Those who play the game of rugby will tell you, with pride, that although it may seem brutish, it’s a noble sport and one focused on getting away. We who don’t watch it much, and don’t understand it, only see how a group of talented athletes throw themselves on the player who’s carrying the oval ball. But the purpose of the game is not to block the opponents, but to get away from them and reach the try line at the end of the field. Inevitably, the other side does everything possible so that this doesn’t happen, by tackling them.
Well, now that the legislature is getting under way in Spain we are witnessing acting prime minister Pedro Sánchez making a clear play to block out the Catalan pro-independence parties, in a way that non-sports people might refer to as the "cold shoulder" method. The composition of the boards that preside over Spain’s Congress and Senate bears this stamp: an agreement between the PSOE and Podemos parties, a step forward and then the cold shouldering of all the other groups until majorities on the two boards are assured. Since Sánchez knows that PP and Cs will not reach an agreement on anything with the pro-independence and nationalist parties, why should he sit down to negotiate with them?
It is too soon to know how Sánchez’s PSOE wants to approach this new Spanish legislature, but there are indications that it will be very different from the months in which Sánchez was in government after winning the 2018 no-confidence motion and that it could be more like the second legislature of the two Spanish governments under Aznar and Zapatero, when both gave up any attempt to form substantive agreements. The independence movement must be prepared for this, since the fifteen deputies from ERC and the seven from JxCat are, whether separately or together, a 22-seat mass which is not insignificant. The inertia of the PSOE will be to opt for Podemos or Ciudadanos and only in exceptional circumstances knock on the door of ERC - the arithmetically more important of the two pro-independence groups.

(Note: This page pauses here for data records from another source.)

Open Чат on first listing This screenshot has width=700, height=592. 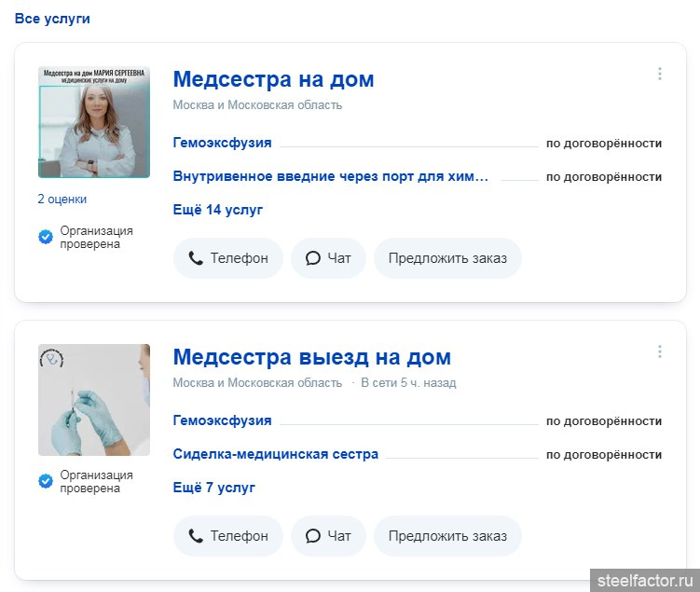(x=328, y=258)

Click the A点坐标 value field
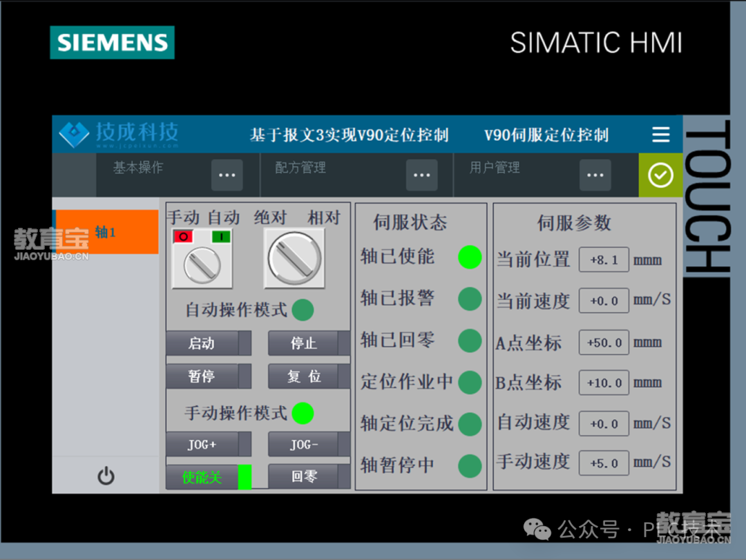pos(604,342)
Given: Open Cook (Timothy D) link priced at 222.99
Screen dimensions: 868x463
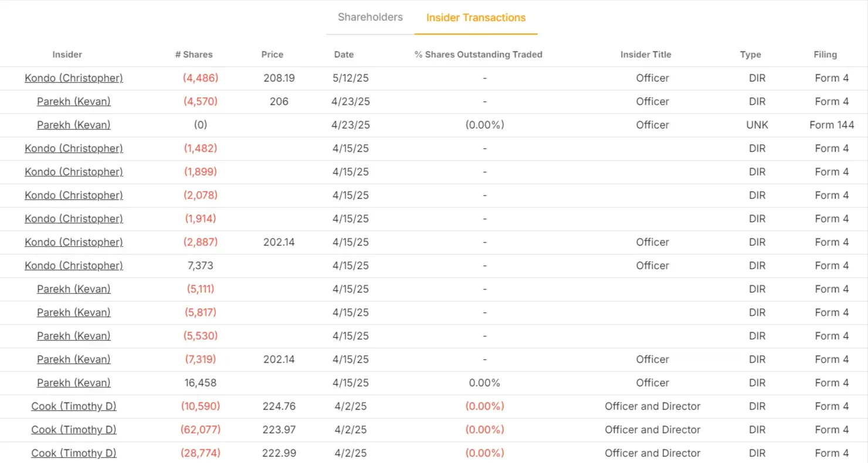Looking at the screenshot, I should pos(73,453).
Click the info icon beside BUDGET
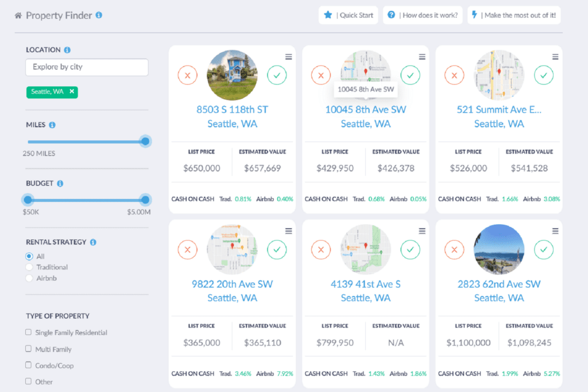Screen dimensions: 588x392 click(61, 183)
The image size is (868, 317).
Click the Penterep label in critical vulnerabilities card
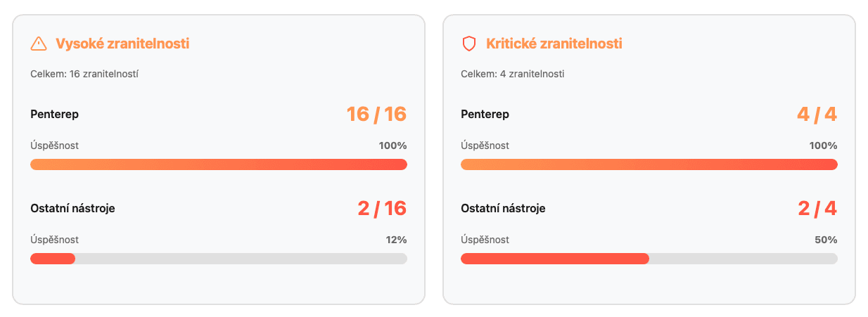click(x=485, y=114)
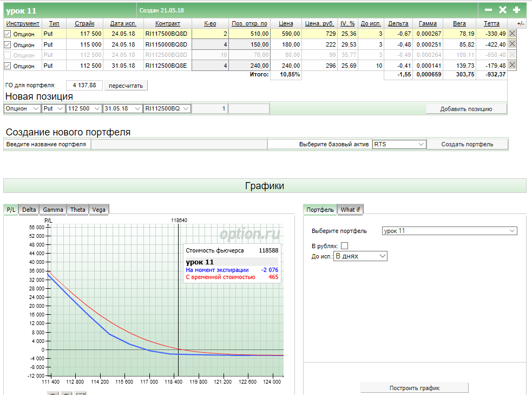
Task: Click the 'Добавить позицию' button
Action: point(465,109)
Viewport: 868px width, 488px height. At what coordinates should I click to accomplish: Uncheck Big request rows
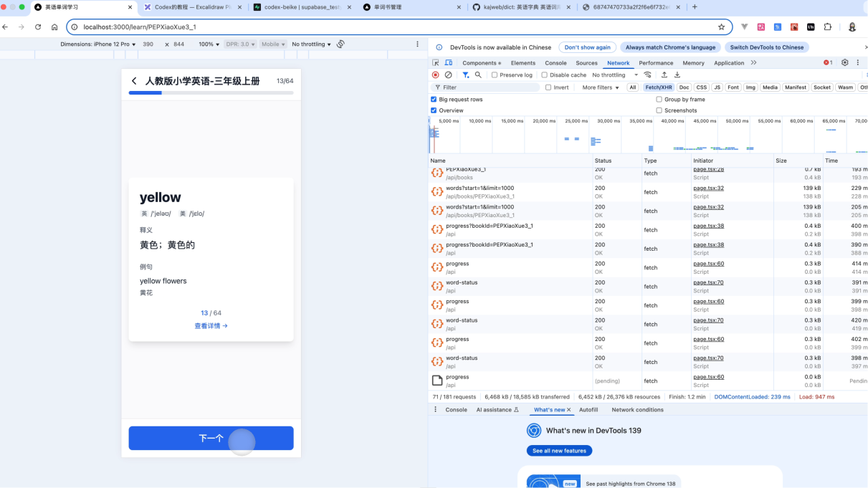pyautogui.click(x=434, y=100)
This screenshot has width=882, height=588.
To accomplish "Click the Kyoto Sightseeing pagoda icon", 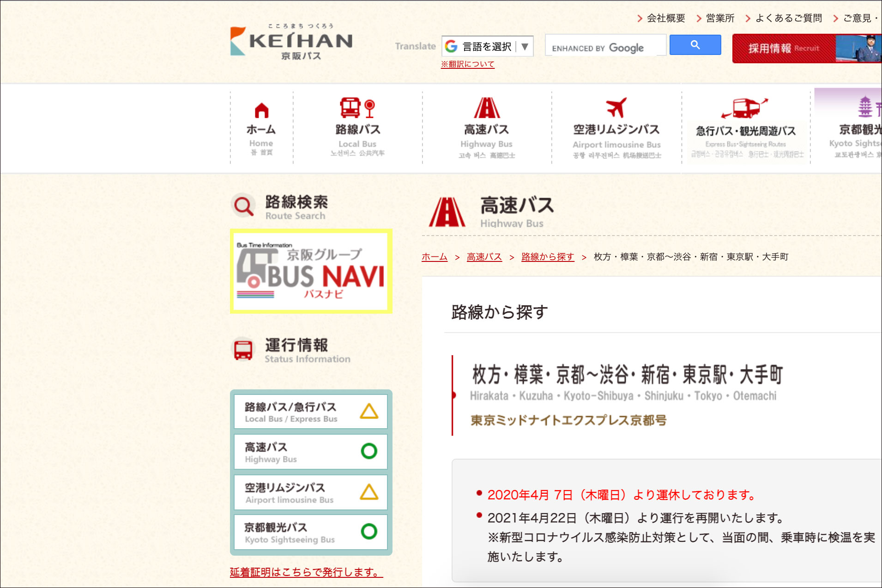I will click(x=864, y=107).
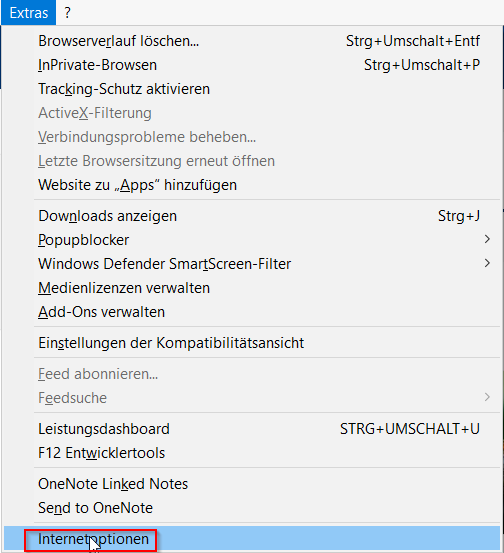Open Einstellungen der Kompatibilitätsansicht
Screen dimensions: 504x553
(252, 343)
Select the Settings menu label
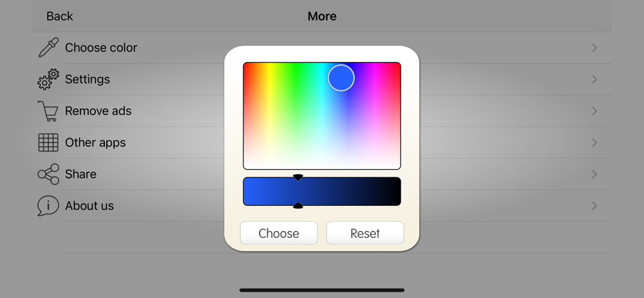The height and width of the screenshot is (298, 644). pyautogui.click(x=88, y=79)
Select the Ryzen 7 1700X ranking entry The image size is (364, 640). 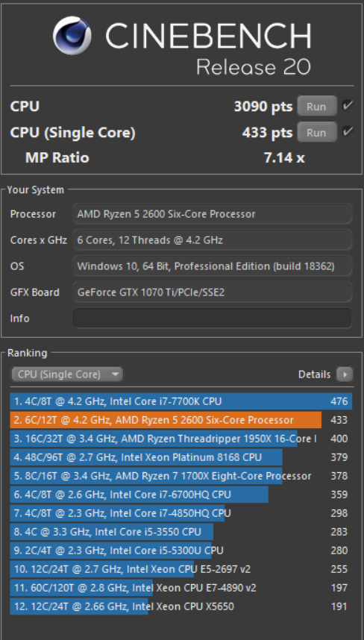[x=181, y=476]
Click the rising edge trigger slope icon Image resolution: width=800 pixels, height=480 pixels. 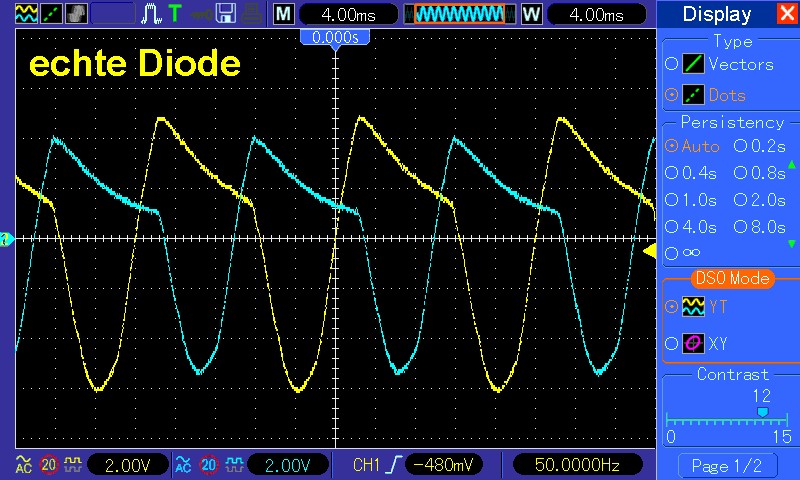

Sanchez knows this perfectly and his movements to place Meritxell Batet and Manuel Cruz, two Socialists from the Catalan PSC, in the speakers' roles in the Congress and the Senate, will end up forming part of a powerful movement of blockade of the Catalan authorities to provide a different appearance to the playing field, which will feature the permanent incorporation in a preferential position of two Spanish authorities who are Catalan. The speakers of the two Spanish legislative chambers are situated ahead of the president of Catalonia. This has always been the case, but unlike what will happen from now on, in the past they were never actually there. Now it will be different and Batet and Cruz will be ahead of Torra. We're going to have some laughs.